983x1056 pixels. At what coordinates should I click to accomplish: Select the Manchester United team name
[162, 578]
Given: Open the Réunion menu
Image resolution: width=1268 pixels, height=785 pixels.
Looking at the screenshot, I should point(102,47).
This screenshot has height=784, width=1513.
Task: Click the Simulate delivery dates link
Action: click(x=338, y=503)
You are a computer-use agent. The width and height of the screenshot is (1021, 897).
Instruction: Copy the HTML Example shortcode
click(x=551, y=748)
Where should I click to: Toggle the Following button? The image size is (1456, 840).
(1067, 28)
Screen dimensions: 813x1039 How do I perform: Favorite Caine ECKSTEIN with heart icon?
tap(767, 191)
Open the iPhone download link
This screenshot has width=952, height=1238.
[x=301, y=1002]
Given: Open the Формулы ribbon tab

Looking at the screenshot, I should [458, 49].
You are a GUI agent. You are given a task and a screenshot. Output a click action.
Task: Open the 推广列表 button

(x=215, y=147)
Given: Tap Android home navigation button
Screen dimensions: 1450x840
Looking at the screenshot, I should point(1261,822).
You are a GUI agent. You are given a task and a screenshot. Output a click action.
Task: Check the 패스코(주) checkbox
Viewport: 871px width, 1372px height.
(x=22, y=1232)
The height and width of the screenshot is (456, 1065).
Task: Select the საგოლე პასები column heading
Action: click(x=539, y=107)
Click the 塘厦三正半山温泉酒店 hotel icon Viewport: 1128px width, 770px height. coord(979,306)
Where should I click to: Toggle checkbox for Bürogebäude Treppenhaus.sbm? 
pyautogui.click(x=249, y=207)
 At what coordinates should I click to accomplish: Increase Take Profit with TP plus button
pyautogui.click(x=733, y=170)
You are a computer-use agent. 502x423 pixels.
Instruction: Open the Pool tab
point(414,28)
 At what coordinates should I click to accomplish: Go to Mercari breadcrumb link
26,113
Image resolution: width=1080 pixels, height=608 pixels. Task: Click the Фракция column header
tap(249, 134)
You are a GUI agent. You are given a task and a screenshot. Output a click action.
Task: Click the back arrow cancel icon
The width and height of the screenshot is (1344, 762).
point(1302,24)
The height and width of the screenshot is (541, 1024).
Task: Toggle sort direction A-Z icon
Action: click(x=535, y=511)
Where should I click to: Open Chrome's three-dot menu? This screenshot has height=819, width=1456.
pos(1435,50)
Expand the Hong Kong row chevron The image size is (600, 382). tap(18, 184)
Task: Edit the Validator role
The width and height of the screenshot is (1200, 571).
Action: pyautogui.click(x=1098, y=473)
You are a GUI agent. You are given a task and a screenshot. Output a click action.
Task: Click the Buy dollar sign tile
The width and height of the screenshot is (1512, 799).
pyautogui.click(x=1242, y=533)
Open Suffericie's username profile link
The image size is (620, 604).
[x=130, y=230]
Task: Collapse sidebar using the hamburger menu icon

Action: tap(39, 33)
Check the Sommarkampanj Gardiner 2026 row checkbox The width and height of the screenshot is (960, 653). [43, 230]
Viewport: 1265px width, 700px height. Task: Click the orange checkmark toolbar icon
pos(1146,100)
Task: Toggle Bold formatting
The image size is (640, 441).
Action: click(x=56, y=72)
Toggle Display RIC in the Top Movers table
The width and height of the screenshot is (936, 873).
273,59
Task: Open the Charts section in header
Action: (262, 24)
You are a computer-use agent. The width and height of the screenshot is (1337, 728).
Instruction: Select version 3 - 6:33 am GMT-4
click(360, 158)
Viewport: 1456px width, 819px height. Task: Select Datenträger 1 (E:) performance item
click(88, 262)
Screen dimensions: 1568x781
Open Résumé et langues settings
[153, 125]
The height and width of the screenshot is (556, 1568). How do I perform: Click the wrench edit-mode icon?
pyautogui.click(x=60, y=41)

━━━━━━━━

Return every line of the entries above verbatim, from the first entry through the last.

__Response below__:
983x1056 pixels. At what coordinates should I click to accomplish: Select the Manchester United team name
[162, 578]
Given: Open the Réunion menu
Image resolution: width=1268 pixels, height=785 pixels.
Looking at the screenshot, I should point(102,47).
This screenshot has height=784, width=1513.
Task: Click the Simulate delivery dates link
Action: click(x=338, y=503)
You are a computer-use agent. The width and height of the screenshot is (1021, 897).
Instruction: Copy the HTML Example shortcode
click(x=551, y=748)
Where should I click to: Toggle the Following button? The image size is (1456, 840).
(1067, 28)
Screen dimensions: 813x1039 How do I perform: Favorite Caine ECKSTEIN with heart icon?
tap(767, 191)
Open the iPhone download link
This screenshot has width=952, height=1238.
[x=301, y=1002]
Given: Open the Формулы ribbon tab

Looking at the screenshot, I should [458, 49].
You are a GUI agent. You are given a task and a screenshot. Output a click action.
Task: Open the 推广列表 button

(x=215, y=147)
Given: Tap Android home navigation button
Screen dimensions: 1450x840
Looking at the screenshot, I should point(1261,822).
You are a GUI agent. You are given a task and a screenshot. Output a click action.
Task: Check the 패스코(주) checkbox
Viewport: 871px width, 1372px height.
(x=22, y=1232)
The height and width of the screenshot is (456, 1065).
Task: Select the საგოლე პასები column heading
Action: click(x=539, y=107)
Click the 塘厦三正半山温泉酒店 hotel icon Viewport: 1128px width, 770px height. coord(979,306)
Where should I click to: Toggle checkbox for Bürogebäude Treppenhaus.sbm? 
pyautogui.click(x=249, y=207)
 At what coordinates should I click to accomplish: Increase Take Profit with TP plus button
pyautogui.click(x=733, y=170)
You are a computer-use agent. 502x423 pixels.
Instruction: Open the Pool tab
point(414,28)
 At what coordinates should I click to accomplish: Go to Mercari breadcrumb link
26,113
Image resolution: width=1080 pixels, height=608 pixels. Task: Click the Фракция column header
tap(249, 134)
You are a GUI agent. You are given a task and a screenshot. Output a click action.
Task: Click the back arrow cancel icon
The width and height of the screenshot is (1344, 762).
point(1302,24)
The height and width of the screenshot is (541, 1024).
Task: Toggle sort direction A-Z icon
Action: click(x=535, y=511)
Where should I click to: Open Chrome's three-dot menu? This screenshot has height=819, width=1456.
pos(1435,50)
Expand the Hong Kong row chevron The image size is (600, 382). tap(18, 184)
Task: Edit the Validator role
The width and height of the screenshot is (1200, 571).
Action: pyautogui.click(x=1098, y=473)
You are a GUI agent. You are given a task and a screenshot. Output a click action.
Task: Click the Buy dollar sign tile
The width and height of the screenshot is (1512, 799).
pyautogui.click(x=1242, y=533)
Open Suffericie's username profile link
The image size is (620, 604).
[x=130, y=230]
Task: Collapse sidebar using the hamburger menu icon

Action: tap(39, 33)
Check the Sommarkampanj Gardiner 2026 row checkbox The width and height of the screenshot is (960, 653). [43, 230]
Viewport: 1265px width, 700px height. Task: Click the orange checkmark toolbar icon
pos(1146,100)
Task: Toggle Bold formatting
The image size is (640, 441).
Action: click(x=56, y=72)
Toggle Display RIC in the Top Movers table
The width and height of the screenshot is (936, 873).
273,59
Task: Open the Charts section in header
Action: (262, 24)
You are a computer-use agent. The width and height of the screenshot is (1337, 728).
Instruction: Select version 3 - 6:33 am GMT-4
click(360, 158)
Viewport: 1456px width, 819px height. Task: Select Datenträger 1 (E:) performance item
click(88, 262)
Screen dimensions: 1568x781
Open Résumé et langues settings
[153, 125]
The height and width of the screenshot is (556, 1568). How do I perform: Click the wrench edit-mode icon?
pyautogui.click(x=60, y=41)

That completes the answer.